Arrêt : CE, 7 nov. 2025, n° 500233

Le mécanisme du droit de préemption urbain (DPU) est encadré notamment par l’article L. 213-2 du Code de l'urbanisme : toute aliénation d’un bien soumis à préemption doit être précédée d’une déclaration d’intention d’aliéner (DIA) indiquant les éléments essentiels de la vente (prix, conditions, consistance du bien).

Cette déclaration déclenche un délai de deux mois pendant lequel la collectivité titulaire du droit peut décider d’exercer son droit de préemption. 


Le délai peut être suspendu si la collectivité demande des documents complémentaires ou la visite du bien. Les documents que le titulaire du droit de préemption peut exiger sont limités par décret.

Dans un arrêt du 7 novembre 2025, le Conseil d'Etat a opéré un rappel et une distinction fort utile. 

Lorsque la DIA est entachée d'une erreur substantielle, alors le délai de deux mois pour exercer le droit de préemption ne commence qu’à partir de la réception par la collectivité d’une DIA rectifiée.

En pratique : la collectivité ne peut pas considérer que son délai a couru alors que la DIA comportait une erreur substantielle. Elle doit demander une nouvelle déclaration avant de compter le délai.

Lorsque la DIA est imprécise ou incomplète, le délai est suspendu. 

Si la DIA est imprécise ou ne comporte pas tous les éléments essentiels, mais sans erreur substantielle, la collectivité peut demander une communication unique de documents ou une visite du bien. Dans ce cas :

  • Le délai de deux mois est suspendu dès l’envoi de la demande.

  • Il reprend à compter :

    • de la réception des documents, ou

    • du refus du propriétaire d’une visite, ou

    • de la visite effectuée.

  • Si, à la reprise, il reste moins d’un mois à courir, alors la collectivité dispose d’un mois pour décider.
    ➤ En pratique : la collectivité doit veiller à bien formuler une seule demande de documents ou visite afin de suspendre le délai.

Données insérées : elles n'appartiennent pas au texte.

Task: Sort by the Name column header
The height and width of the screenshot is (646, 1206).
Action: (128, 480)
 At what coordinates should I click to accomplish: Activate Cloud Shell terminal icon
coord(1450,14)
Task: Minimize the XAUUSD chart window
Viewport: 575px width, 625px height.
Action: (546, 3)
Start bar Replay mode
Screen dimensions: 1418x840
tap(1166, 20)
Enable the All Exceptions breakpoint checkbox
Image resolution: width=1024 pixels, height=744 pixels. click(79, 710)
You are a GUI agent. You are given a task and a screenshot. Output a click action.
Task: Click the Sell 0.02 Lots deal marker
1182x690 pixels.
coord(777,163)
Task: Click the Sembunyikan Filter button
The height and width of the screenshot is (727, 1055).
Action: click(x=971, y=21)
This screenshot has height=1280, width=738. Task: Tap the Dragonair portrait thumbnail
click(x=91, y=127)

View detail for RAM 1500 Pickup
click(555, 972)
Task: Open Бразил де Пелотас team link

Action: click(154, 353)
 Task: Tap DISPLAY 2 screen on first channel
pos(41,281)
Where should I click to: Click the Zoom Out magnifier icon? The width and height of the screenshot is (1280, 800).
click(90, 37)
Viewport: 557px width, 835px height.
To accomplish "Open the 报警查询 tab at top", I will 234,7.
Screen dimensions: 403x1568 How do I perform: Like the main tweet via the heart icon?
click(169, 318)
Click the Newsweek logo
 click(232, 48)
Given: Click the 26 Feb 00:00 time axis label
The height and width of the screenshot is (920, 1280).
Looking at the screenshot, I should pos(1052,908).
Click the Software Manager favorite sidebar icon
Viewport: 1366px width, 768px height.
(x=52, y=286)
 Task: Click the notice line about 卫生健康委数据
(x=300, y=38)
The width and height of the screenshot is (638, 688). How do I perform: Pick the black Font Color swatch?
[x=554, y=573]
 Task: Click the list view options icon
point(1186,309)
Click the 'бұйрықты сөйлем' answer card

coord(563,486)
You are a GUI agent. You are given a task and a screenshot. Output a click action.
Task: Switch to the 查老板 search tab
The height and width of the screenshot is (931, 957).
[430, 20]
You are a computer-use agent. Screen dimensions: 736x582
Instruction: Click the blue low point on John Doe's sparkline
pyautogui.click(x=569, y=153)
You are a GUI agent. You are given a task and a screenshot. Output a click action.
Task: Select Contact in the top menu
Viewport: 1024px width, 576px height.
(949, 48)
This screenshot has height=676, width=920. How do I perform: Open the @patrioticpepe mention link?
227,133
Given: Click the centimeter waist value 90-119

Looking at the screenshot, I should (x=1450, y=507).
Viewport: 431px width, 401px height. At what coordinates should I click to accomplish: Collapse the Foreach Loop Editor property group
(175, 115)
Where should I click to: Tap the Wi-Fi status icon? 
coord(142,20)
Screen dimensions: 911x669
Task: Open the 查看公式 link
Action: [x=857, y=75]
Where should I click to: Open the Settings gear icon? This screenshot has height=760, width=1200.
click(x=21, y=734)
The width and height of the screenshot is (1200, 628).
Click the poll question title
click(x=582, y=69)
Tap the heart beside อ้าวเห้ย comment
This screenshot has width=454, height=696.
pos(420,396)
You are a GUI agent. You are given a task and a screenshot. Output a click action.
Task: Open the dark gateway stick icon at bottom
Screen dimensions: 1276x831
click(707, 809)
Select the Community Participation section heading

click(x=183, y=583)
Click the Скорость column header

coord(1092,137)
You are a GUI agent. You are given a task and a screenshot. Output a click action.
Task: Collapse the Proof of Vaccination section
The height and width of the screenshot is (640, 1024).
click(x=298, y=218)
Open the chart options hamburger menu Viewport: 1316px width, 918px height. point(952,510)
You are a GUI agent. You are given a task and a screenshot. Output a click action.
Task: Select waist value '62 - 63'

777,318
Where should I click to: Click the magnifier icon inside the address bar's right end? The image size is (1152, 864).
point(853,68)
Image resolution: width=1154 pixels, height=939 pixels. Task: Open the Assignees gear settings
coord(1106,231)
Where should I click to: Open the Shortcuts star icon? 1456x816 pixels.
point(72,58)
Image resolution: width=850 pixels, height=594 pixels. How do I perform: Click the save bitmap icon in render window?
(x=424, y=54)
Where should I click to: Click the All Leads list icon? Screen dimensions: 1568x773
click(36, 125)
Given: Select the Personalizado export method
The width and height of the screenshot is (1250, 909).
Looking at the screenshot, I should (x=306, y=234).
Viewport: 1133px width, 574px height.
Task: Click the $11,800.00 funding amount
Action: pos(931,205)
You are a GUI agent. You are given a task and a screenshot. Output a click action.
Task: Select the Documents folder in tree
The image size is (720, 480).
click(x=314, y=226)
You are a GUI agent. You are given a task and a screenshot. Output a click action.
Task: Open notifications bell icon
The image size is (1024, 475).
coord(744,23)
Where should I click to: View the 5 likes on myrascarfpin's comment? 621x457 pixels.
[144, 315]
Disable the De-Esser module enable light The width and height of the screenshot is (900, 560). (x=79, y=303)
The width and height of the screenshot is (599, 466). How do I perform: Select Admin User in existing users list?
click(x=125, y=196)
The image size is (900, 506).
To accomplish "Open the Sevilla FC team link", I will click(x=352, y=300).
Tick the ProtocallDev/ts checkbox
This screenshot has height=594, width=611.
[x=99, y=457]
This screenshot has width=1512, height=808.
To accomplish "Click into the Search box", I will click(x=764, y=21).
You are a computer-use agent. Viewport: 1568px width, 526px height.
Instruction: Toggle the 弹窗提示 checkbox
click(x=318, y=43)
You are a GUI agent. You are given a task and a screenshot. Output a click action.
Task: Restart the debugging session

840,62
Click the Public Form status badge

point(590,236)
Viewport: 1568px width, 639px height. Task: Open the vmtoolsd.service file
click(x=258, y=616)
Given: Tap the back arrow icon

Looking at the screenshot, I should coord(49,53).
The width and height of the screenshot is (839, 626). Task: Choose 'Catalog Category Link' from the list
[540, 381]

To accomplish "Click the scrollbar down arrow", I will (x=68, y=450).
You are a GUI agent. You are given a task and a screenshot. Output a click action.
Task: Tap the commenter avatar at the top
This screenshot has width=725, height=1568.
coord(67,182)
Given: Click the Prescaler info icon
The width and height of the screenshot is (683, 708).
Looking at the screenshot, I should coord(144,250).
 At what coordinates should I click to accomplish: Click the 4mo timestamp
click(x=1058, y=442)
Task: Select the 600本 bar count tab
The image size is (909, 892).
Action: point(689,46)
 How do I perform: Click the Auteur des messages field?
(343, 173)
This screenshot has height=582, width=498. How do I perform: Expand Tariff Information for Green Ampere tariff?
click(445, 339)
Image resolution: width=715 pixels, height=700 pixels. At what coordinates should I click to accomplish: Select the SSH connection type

Elle doit aussi suivre strictement les modalités de reprise pour ne pas être jugée tardive

Dans les faits de l'espèce, la Commune de CERGY avait reçu une DIA pour l'aliénation d'un terrain comportant un bâtiment endommagé par un incendie. Le propriétaire du terrain s'était engagé à vendre le terrain une fois le bâtiment endommagé démoli. Cette circonstance avait été précisée dans la DIA initiale. 
La Commune a sollicité l'envoi d'une nouvelle DIA rectifiée mentionnant la vente d'un terrain nu et non bâti. 

Ce n'est qu'à la réception d'une seconde DIA que la Commune a décidé de préempter le terrain à quelques jours de l'expiration du nouveau délai de deux mois courant à compter de l'émission de la DIA rectifiée. 

Le bénéficiaire de la promesse de vente s'est opposée à cette préemption et a déposé un recours gracieux que la Commune a rejeté. 

Le juge des référés a d'abord refusé de suspendre la décision de préemption de la Commune. La société bénéficiaire s'est alors pourvue devant le Conseil d'Etat qui a annulé l'ordonnance du premier juge et suspendu la décision de préemption. 

Le Conseil d'Etat a considéré que la DIA initiale ne comportait aucune erreur substantielle justifiant l'émission d'une DIA recifiée de sorte que le délai de deux mois avait couru à la date de l'émission de la première DIA. La préemption intervenue après l'expiration de ce délai et à la suite d'une demande de DIA rectifiée manifestement illégale, est donc suspendue.

L'apport de cet arrêt est double: il précise les conditions dans lesquelles le délai pour préempter peut courir à nouveau en cas d'erreur substantielle dans la DIA. Il rappelle également que l'erreur substantielle dans la DIA est limitée aux éléments essentiels d'une vente à savoir le prix, la contenance du bien et les conditions de l'aliénation.